The Burgert family's impact on commercial photography began in 1899, when S.P. Burgert and Son first opened a photographic studio in Tampa. By 1918, the Burgert Brothers Commercial Photography Studio, with brothers Jean and Al Burgert at the helm, was firmly established in Tampa providing commercial photography services to the West Coast region of Florida. The firm continued in operation until 1963. During this time, the brothers took over 80,000 photographs for their clients. Burgert Brothers photographs appeared in Life and National Geographic magazines, as well as local newspapers, advertisements, promotional brochures and displays for stores and offices. The distinctive handwritten Burgert Brothers logo on the lower corner of the photographs became a hallmark of photographic excellence, reflecting both the quality of the Burgert's work and their business integrity.

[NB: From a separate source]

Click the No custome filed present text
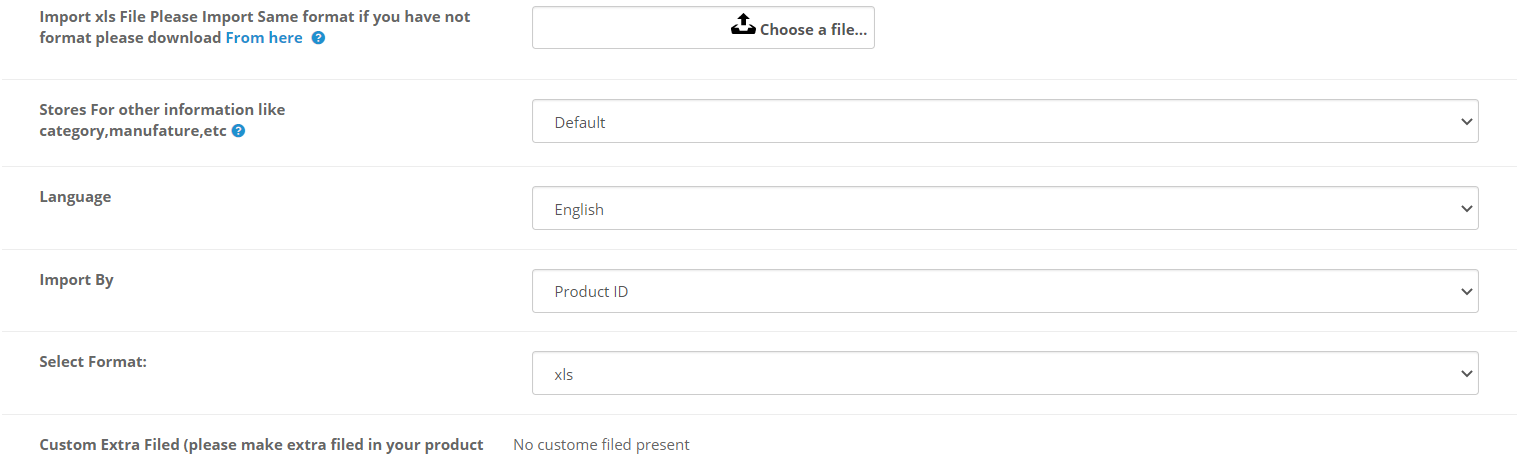This screenshot has height=458, width=1532. pos(601,445)
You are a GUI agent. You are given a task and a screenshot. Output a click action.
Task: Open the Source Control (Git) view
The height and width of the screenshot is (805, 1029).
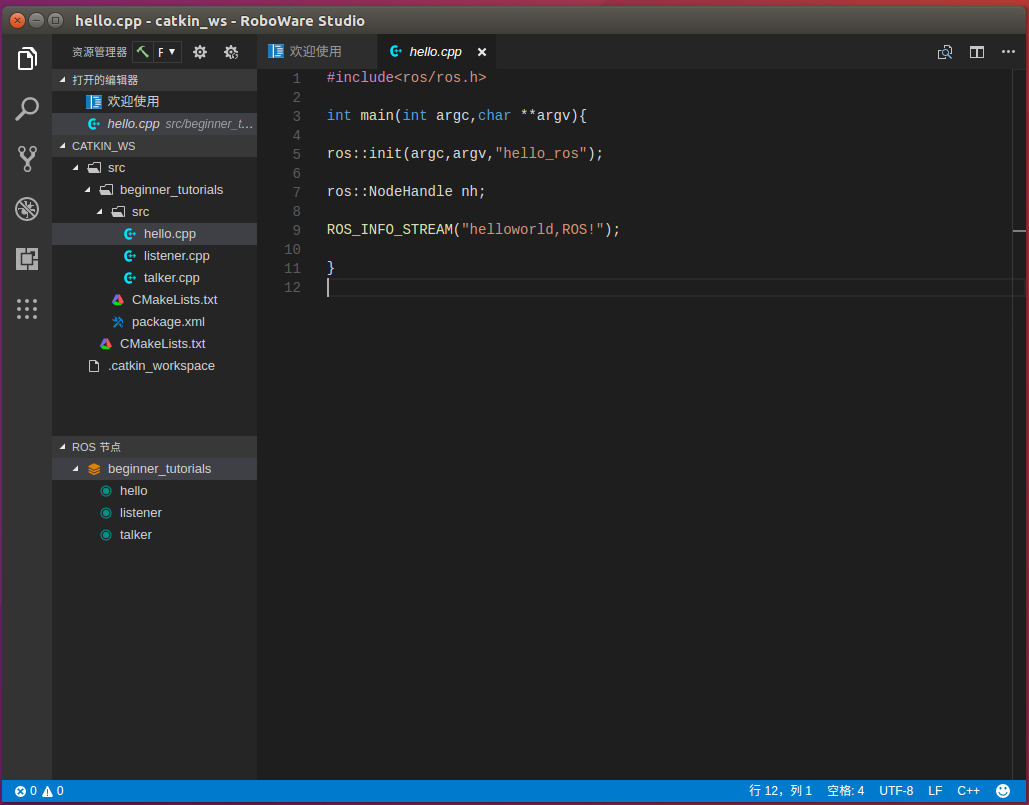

After the Burgert Brothers Studio closed, their photographs and negatives were stored in a tin-roofed garage in South Tampa. Many negatives were destroyed by heat, humidity and rain. The Friends of the Library, recognizing the historic significance of the photographic images, purchased the collection for the Library so the the Burgerts' photographs would be accessible to library customers.

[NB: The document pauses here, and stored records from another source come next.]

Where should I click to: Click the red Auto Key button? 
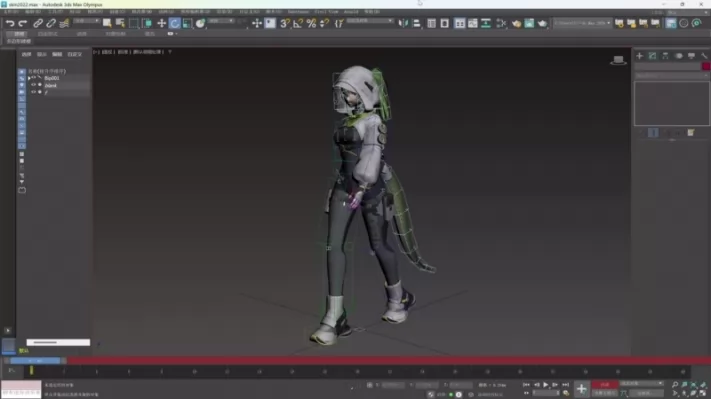click(x=604, y=384)
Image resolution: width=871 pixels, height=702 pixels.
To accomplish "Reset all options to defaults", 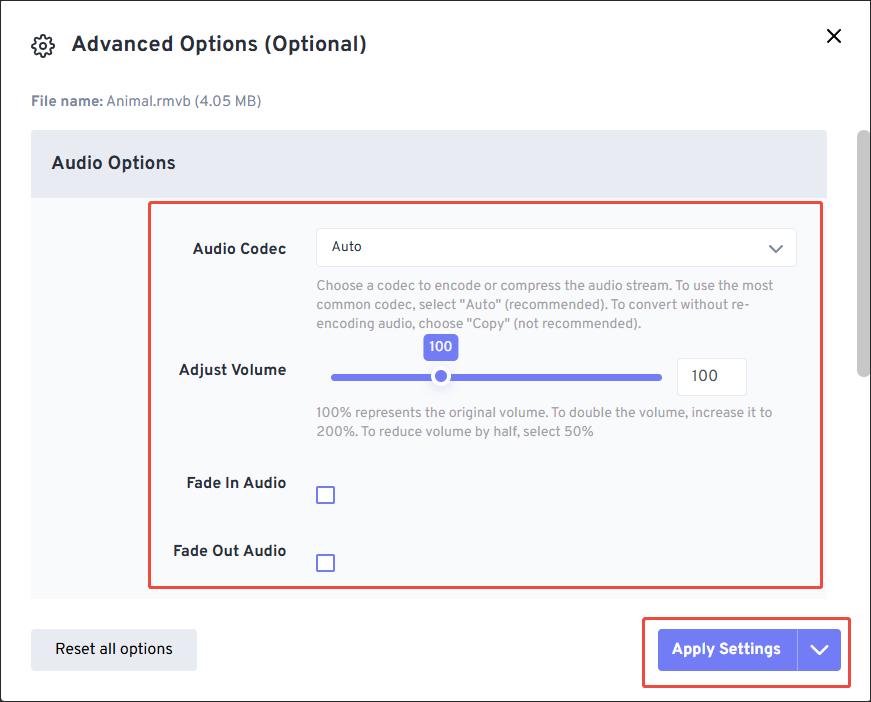I will pyautogui.click(x=113, y=649).
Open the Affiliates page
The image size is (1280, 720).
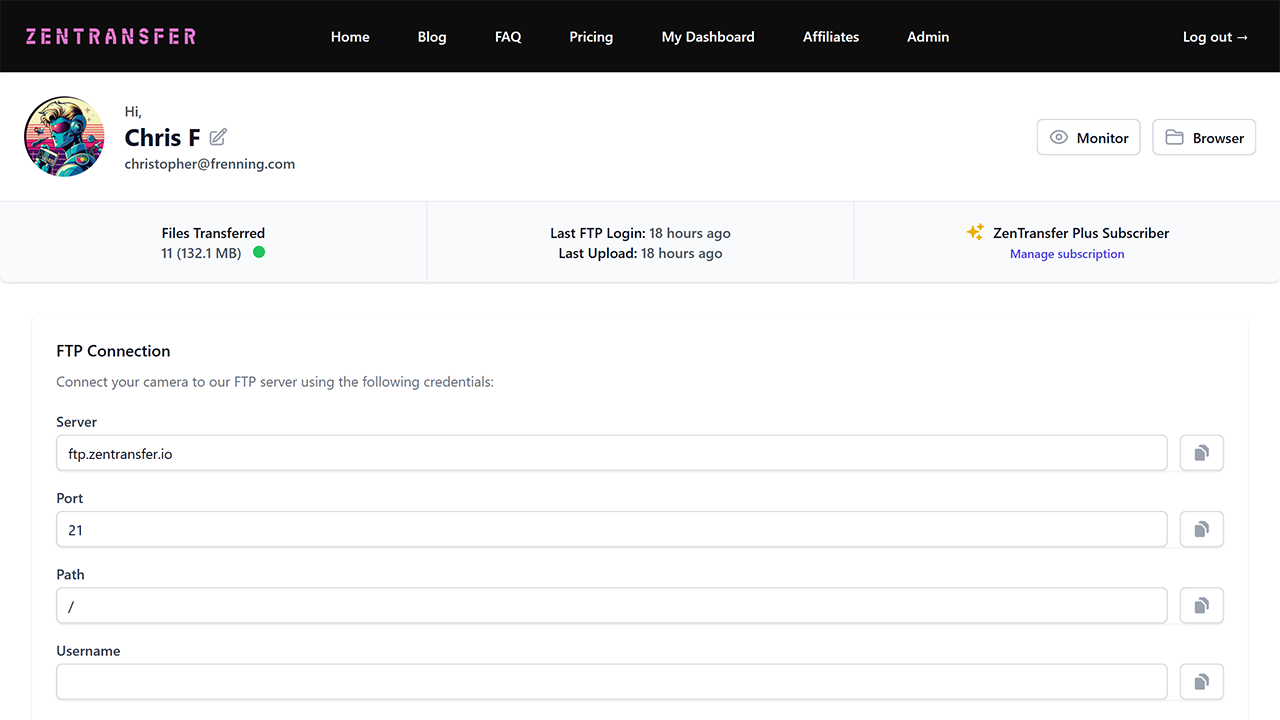tap(831, 37)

To forestall further damage, the Library began the task of transferring the nitrate and celluose acetate images to modern safety film. Aids by grants received in 1988 and 1992 from the National Historic Publications and Records Commission, and funds from the Library System's budget, the Library has preserved nearly 15,000 of the endangered 8" x 10" images.
Today the negatives are preserved in a climate-controlled vault in the John F. Germany Public Library. In addition to duplicating the fragile negatives, the Library has made reference prints for public examination.